**Records for this task**
+-------+

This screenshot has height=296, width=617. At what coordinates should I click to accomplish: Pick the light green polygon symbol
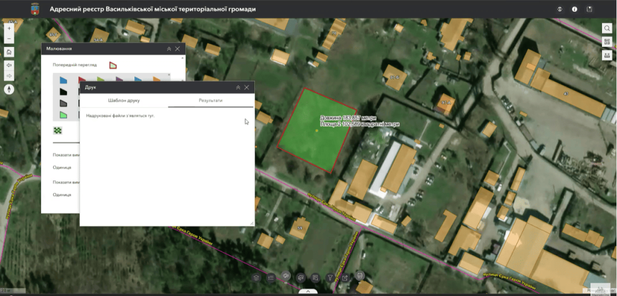coord(63,115)
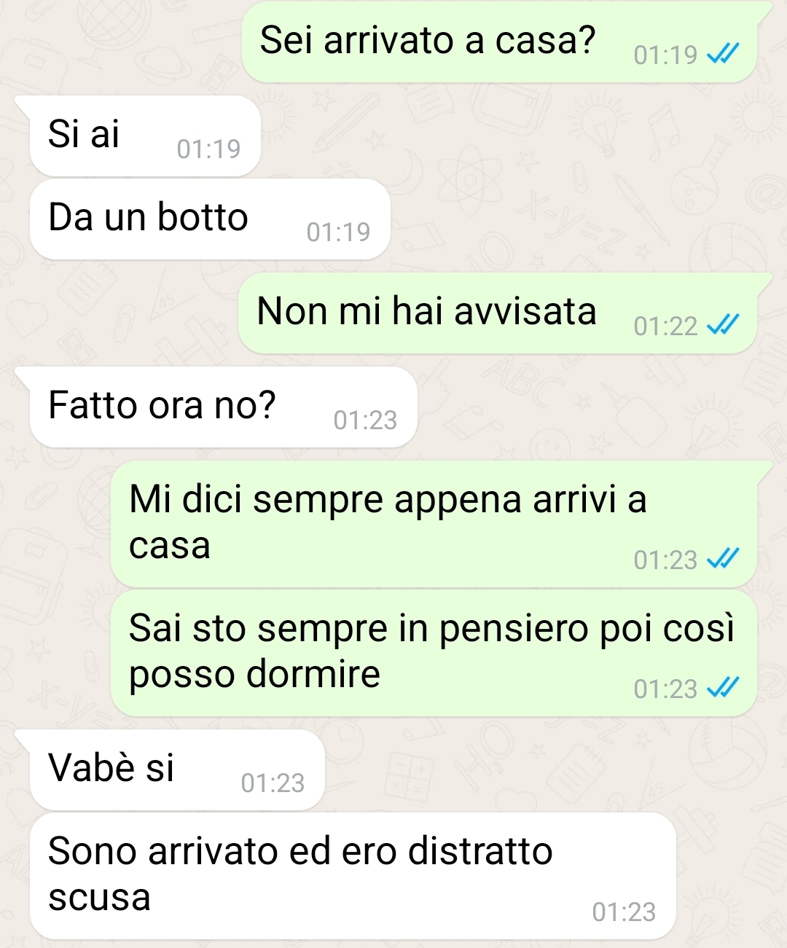The height and width of the screenshot is (948, 787).
Task: Tap the double blue ticks on 'Mi dici sempre appena' message
Action: (x=724, y=559)
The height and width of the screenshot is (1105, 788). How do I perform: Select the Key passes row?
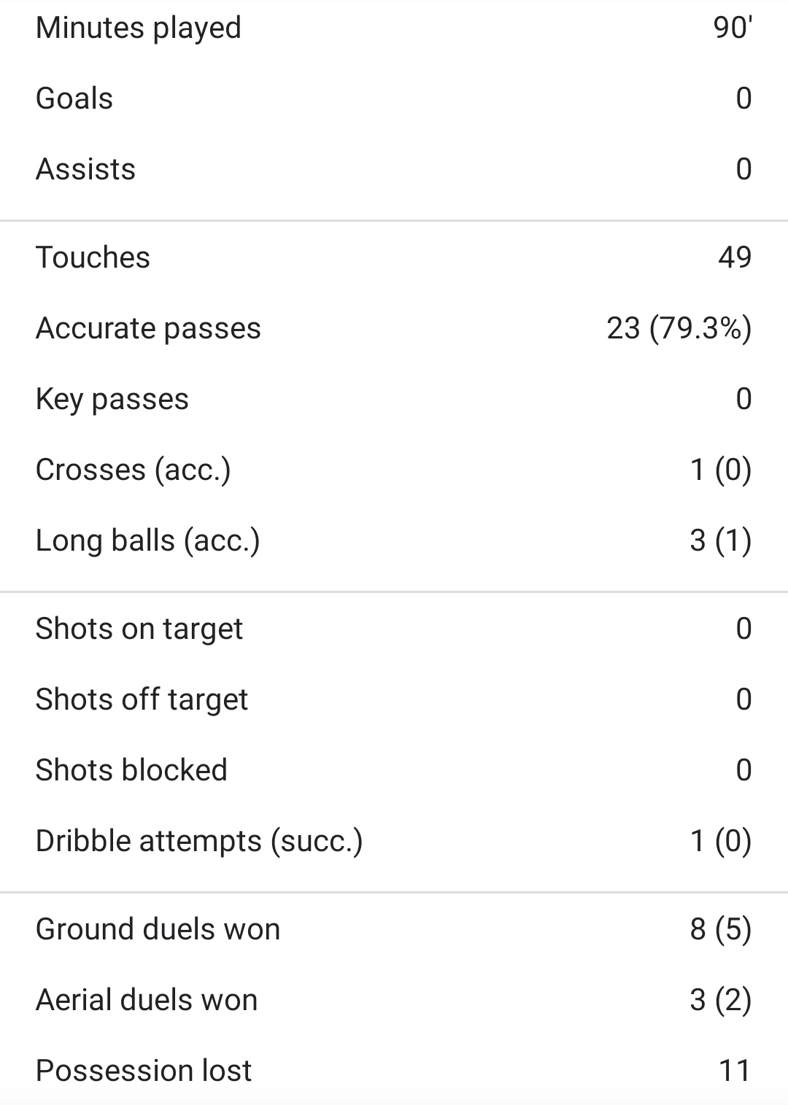pos(394,399)
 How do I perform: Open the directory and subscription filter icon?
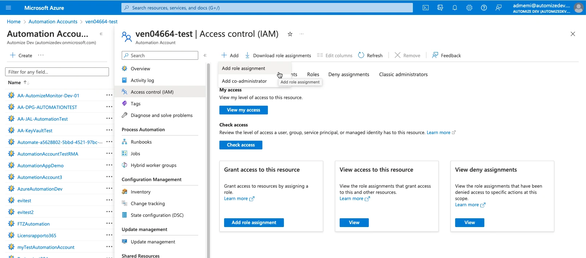(x=440, y=8)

+-------+

**What you have to do**
The records above should be returned word for word, with every picture left out.

**Exercise solution**
This screenshot has height=296, width=617. At what coordinates should I click to accomplish: Pick the light green polygon symbol
coord(63,115)
The height and width of the screenshot is (948, 787).
Task: Tap the double blue ticks on 'Mi dici sempre appena' message
Action: (x=724, y=559)
The height and width of the screenshot is (1105, 788). How do I perform: Select the Key passes row?
pos(394,399)
 How do I perform: Open the directory and subscription filter icon?
(x=440, y=8)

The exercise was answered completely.